(Listed records begins)

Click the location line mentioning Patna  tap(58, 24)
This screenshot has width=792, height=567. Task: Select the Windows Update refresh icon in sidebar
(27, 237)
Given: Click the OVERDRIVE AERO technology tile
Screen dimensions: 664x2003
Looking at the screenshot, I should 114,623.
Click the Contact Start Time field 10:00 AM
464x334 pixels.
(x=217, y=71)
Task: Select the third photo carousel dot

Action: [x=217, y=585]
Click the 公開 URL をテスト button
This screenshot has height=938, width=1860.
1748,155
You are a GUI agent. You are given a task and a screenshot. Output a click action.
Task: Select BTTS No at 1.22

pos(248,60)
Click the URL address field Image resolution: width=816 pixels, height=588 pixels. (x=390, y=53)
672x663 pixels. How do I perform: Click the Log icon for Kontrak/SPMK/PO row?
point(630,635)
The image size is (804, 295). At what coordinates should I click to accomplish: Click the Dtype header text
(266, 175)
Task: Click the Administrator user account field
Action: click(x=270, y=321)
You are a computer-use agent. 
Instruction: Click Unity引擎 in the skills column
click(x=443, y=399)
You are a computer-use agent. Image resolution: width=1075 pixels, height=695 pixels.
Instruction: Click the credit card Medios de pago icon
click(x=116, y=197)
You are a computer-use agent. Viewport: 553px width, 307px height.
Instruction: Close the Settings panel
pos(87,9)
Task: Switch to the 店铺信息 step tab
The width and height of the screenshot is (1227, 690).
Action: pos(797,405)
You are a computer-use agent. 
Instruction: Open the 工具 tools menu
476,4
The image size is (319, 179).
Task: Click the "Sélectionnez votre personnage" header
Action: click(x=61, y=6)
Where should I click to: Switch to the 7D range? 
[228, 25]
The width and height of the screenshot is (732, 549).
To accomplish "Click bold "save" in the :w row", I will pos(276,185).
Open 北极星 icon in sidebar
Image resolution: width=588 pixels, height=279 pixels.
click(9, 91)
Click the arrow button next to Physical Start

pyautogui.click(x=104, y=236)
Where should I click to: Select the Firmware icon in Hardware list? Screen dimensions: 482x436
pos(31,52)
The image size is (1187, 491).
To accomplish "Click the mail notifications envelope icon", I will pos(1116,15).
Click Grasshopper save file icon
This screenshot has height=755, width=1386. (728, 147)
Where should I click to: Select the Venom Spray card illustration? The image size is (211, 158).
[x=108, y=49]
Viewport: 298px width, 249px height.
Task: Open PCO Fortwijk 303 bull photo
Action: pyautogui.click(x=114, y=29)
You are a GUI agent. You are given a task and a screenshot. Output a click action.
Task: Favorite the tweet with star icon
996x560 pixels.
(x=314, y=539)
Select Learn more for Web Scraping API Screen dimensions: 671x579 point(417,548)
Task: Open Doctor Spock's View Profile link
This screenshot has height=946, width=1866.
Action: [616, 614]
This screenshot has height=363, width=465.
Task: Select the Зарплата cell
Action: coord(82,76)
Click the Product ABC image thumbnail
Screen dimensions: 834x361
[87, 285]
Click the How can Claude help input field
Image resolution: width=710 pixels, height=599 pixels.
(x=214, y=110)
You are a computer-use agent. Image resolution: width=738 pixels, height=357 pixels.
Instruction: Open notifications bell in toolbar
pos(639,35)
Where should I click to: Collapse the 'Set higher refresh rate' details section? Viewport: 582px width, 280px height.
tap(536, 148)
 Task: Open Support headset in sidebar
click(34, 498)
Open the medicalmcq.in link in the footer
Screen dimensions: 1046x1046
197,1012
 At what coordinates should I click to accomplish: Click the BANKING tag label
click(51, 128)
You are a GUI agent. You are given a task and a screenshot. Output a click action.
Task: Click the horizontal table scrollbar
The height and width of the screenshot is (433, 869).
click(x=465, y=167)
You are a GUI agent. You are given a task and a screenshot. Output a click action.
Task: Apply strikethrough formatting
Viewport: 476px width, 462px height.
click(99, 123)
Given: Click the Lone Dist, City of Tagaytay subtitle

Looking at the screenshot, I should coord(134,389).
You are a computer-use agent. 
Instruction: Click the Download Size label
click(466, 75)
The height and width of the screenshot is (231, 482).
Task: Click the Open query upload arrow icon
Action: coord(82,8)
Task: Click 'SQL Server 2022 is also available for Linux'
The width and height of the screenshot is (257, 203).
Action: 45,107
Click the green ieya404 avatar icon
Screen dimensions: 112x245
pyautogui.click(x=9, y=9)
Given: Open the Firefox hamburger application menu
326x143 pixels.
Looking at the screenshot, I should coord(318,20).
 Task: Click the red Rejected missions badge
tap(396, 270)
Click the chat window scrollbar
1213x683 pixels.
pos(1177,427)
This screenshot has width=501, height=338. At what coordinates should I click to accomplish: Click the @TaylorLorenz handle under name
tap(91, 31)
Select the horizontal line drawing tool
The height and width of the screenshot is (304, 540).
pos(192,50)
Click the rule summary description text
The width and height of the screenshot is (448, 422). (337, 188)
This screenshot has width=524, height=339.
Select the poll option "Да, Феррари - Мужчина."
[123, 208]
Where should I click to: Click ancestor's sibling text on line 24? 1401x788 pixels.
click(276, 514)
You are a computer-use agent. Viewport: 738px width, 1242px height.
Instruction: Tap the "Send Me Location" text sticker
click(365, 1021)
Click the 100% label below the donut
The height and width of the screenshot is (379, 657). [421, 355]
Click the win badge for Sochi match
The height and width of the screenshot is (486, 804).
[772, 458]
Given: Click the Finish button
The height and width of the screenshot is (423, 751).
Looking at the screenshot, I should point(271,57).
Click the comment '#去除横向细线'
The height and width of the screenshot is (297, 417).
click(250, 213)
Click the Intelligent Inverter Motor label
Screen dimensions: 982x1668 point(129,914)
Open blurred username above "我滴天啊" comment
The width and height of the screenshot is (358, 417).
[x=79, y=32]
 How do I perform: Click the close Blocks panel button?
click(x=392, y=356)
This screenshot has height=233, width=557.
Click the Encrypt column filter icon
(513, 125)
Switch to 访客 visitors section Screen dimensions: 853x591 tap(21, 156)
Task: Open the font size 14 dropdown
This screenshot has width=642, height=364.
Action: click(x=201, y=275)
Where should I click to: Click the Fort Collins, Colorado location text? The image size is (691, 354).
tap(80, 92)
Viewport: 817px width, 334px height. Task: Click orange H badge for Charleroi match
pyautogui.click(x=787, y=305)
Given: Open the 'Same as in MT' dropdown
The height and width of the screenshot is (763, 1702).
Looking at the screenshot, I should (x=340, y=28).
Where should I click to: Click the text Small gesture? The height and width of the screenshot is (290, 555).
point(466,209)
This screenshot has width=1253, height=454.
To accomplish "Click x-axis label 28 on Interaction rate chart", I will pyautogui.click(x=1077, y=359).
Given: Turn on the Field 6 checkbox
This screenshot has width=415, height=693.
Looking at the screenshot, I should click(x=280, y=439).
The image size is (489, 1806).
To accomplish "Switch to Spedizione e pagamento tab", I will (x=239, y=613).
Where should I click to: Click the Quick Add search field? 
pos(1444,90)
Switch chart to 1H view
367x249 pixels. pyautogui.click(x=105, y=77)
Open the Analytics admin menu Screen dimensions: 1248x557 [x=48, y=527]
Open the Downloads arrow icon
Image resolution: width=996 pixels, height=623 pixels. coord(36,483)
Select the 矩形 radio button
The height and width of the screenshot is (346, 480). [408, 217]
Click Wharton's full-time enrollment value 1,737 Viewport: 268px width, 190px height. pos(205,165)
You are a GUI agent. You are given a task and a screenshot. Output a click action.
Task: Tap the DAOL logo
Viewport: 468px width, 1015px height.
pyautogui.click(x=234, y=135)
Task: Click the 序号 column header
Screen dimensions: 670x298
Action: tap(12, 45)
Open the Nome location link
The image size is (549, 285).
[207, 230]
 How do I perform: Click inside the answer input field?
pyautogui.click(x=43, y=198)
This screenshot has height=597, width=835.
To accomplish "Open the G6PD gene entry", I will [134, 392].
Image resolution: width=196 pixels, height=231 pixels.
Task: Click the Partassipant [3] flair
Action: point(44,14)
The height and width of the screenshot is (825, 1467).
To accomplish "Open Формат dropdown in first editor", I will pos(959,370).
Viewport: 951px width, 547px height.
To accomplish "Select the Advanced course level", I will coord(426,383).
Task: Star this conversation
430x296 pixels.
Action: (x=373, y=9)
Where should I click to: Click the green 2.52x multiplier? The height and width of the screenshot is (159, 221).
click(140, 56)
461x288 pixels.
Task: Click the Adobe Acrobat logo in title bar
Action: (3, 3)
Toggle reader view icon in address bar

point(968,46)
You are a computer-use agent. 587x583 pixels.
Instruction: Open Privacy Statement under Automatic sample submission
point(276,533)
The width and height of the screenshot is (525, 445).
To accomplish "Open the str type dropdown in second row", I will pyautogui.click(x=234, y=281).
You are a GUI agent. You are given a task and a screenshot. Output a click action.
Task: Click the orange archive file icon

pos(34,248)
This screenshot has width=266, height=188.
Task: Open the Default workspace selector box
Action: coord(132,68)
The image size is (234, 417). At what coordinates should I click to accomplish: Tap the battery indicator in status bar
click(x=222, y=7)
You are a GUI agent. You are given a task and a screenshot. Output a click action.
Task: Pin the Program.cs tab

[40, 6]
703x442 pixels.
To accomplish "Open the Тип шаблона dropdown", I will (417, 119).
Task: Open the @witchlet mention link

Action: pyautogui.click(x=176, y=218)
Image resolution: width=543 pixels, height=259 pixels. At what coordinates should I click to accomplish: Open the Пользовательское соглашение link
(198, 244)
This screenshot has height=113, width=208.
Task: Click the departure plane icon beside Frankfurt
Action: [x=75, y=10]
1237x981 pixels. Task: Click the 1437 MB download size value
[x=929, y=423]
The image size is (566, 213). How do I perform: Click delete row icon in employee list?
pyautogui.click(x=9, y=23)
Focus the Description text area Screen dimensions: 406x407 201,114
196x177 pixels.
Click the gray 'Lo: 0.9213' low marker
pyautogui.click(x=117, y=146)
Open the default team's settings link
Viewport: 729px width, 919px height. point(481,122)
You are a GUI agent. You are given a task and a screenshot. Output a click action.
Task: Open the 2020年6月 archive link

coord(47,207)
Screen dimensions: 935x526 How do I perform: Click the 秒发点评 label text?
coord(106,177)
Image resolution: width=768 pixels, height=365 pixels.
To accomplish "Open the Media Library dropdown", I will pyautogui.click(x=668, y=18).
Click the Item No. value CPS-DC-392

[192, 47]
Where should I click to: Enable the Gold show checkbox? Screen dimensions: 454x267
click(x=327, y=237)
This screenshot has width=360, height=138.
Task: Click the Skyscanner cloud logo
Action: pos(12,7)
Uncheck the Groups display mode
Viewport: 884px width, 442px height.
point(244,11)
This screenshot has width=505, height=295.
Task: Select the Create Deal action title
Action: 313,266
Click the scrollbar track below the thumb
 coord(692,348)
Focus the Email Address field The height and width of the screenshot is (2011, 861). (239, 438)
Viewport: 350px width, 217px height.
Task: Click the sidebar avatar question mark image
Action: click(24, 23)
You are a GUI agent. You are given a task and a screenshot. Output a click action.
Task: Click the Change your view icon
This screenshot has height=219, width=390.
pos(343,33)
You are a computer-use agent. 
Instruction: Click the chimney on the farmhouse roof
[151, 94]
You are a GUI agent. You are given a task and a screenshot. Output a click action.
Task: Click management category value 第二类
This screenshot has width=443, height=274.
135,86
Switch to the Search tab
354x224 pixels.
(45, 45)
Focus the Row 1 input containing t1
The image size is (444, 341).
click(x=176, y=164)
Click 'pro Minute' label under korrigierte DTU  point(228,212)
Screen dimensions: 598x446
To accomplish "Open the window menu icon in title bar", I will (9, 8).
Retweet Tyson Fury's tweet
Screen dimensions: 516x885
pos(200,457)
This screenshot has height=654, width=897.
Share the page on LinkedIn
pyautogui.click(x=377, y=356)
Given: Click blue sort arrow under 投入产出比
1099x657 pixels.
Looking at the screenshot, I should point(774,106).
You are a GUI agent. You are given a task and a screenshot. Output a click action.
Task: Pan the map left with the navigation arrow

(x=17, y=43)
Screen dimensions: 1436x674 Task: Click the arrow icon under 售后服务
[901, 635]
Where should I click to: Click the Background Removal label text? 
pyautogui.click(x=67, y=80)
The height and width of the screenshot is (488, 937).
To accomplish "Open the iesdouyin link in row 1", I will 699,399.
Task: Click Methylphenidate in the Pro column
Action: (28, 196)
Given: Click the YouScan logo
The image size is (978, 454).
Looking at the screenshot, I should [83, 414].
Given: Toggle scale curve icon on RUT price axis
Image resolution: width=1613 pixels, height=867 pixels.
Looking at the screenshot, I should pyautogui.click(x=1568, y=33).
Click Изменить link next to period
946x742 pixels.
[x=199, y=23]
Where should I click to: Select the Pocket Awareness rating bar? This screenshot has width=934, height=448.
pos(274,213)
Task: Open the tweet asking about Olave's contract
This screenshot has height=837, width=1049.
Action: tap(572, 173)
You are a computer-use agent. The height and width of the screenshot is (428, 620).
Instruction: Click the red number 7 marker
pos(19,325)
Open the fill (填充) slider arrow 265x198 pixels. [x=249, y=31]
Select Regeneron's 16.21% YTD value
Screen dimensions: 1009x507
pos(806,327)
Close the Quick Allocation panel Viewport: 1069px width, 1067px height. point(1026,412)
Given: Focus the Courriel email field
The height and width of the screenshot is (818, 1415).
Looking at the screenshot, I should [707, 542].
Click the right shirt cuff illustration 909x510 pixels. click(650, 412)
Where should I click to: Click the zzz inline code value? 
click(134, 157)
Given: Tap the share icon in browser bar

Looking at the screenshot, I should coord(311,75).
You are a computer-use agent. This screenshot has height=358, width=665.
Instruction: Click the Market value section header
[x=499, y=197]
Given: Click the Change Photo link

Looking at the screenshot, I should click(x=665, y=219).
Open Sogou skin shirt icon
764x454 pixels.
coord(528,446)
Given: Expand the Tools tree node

(Listed records ends)

__Task item__
The answer should be one number, namely how many lines of the entries above include the string "tweet".

__Response to this task__
3